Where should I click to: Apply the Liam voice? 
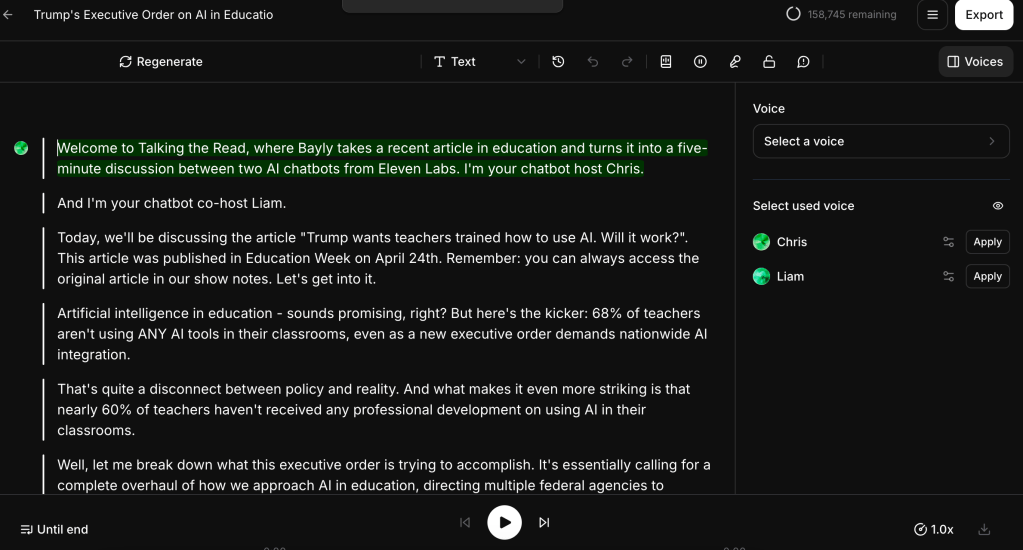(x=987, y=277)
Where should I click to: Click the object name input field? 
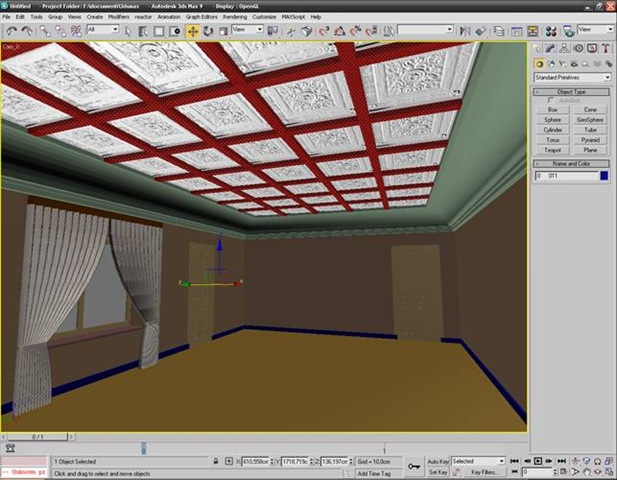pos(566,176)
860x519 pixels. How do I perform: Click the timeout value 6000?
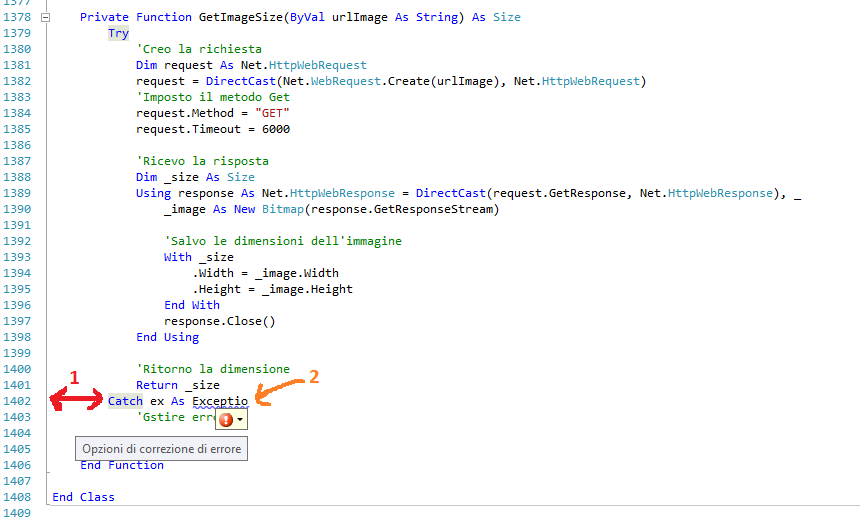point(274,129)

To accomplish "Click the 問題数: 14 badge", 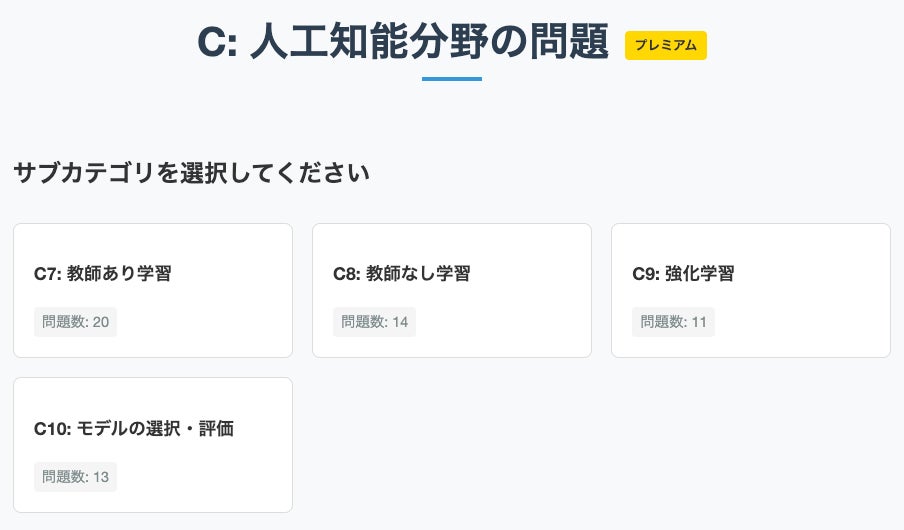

────────────────────────────────────────

# [Work order]
Give back exactly the lines from the one with "Where should I click to: Click" through the end of the records above, inclusive, and omit any pictures.

# [Exercise answer]
Where should I click to: Click the object name input field? 
pos(566,176)
860x519 pixels. How do I perform: Click the timeout value 6000?
point(274,129)

To accomplish "Click the 問題数: 14 badge", 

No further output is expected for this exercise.